In der Tradition des Yoga, besonders im Hatha Yoga, bezeichnet jṛmbhaka eine spezielle Atemtechnik, bei der bewusst gedehnt oder "gegähnt" wird, um Spannungen zu lösen. Es geht darum, den Körper und Geist durch eine tiefe, natürliche Dehnung zu öffnen – ähnlich wie beim morgendlichen Gähnen, das uns erfrischt.
Im Hinduismus und Tantra symbolisiert Gähnen manchmal das Erwachen der Lebensenergie (Prana). Es kann als Reinigungsprozess verstanden werden – ein Loslassen von Blockaden, um den Fluss der Energie (Kundalini) zu fördern.

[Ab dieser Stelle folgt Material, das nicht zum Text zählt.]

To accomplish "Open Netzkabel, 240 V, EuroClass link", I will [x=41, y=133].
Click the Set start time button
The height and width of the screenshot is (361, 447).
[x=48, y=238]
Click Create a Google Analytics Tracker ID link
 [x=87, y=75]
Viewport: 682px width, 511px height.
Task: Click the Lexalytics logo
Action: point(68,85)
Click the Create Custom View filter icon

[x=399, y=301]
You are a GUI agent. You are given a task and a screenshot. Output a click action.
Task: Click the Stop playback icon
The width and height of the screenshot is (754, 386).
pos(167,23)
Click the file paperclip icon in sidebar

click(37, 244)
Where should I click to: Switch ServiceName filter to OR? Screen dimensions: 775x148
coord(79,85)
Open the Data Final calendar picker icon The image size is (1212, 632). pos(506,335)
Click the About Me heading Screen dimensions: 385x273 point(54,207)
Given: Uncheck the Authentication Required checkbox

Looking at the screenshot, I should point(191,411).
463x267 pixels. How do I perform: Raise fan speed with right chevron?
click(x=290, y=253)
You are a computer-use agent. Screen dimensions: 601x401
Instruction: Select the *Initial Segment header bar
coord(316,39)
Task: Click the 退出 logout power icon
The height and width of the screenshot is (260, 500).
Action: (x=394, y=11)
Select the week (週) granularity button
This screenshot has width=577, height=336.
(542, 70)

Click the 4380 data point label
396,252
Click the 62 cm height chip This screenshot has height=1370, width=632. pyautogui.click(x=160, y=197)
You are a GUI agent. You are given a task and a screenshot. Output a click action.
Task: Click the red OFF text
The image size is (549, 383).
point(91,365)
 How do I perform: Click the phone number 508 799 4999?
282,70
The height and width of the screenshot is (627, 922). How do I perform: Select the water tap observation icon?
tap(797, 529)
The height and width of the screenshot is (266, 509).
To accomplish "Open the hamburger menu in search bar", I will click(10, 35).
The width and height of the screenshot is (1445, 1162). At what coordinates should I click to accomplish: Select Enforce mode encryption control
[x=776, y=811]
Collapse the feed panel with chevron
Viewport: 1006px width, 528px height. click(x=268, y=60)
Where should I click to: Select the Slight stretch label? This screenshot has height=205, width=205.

Stell dir vor, du sitzt im Meditationssitz und spürst eine leichte Steifheit. Dann atmest du tief ein, dehnst Arme und Rücken, und lässt ein bewusstes "Gähnen" zu – fast wie ein Löwe, der sich reckt (Simhasana, die Löwenstellung, hat eine ähnliche Wirkung). Dieses jṛmbhaka hilft, Müdigkeit zu vertreiben und neue Klarheit zu finden.
Ein schönes Zitat aus der Tradition sagt: "Wenn der Körper gähnt, öffnet sich die Seele einen Moment lang dem Universum."